During my first visit in 1994 Potsdamer Plat was a desolate wasteland. Seven years later it had been transformed into a hypermodern shopping complex. Now, another seven years later, the construction boom is over and the city seems to be trying to come to terms with its grim past. Between elegant Potsdamer Platz and touristy Brandenburg Gate there's a controversial new Holocaust Memorial: a vast forest of stone slabs of varying heights laid out in a strict symmetrical grid pattern. A similar stack of slabs at the new Jewish Museum is set at a slight angle from the vertical, intended to disorient visitors or at least make them feel slightly queasy. These monuments are impressive examples of urban landscape design, but I find them rather impersonal. You get more emotional impact at Anne Frank's house in Amsterdam.
Tourists love the 3000-year-old bust of Nefertiti in the Altes Museum here. In spite of having a chipped right ear and missing the pupil from her left eye she's incredibly lifelike. My favourite artworks are the neoclassical sculptures, particularly a wonderful double portrait of Princesses Luise and Frederike, proving that realism and romanticism can coexist in the hands of a skilled sculptor working from beautiful models.

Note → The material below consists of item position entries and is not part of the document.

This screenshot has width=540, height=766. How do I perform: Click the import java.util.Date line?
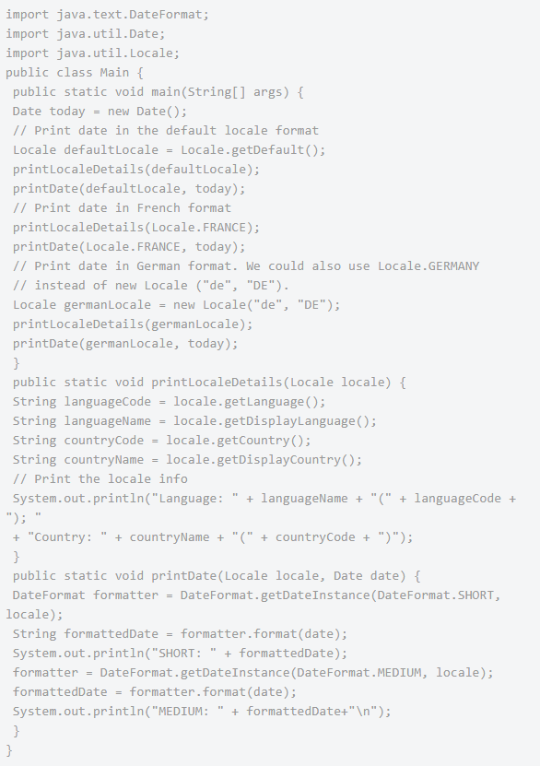86,34
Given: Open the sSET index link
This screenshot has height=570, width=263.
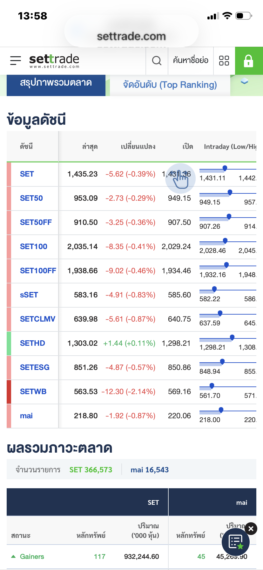Looking at the screenshot, I should tap(29, 295).
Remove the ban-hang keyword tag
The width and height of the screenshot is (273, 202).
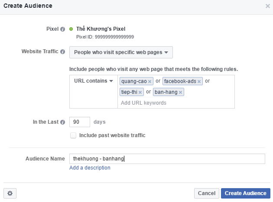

Germans have a particular love for musical theatre. The other evening I saw a performance of the popular hit "Elisabeth", the story of the last empress of Austria. I've come across her in my travels before, having visited her bedroom in the Schönbrunn Palace in Vienna (complete with nineteenth-century exercise equipment to keep her figure trim) and the site where she was stabbed to death by a maniac in Geneva.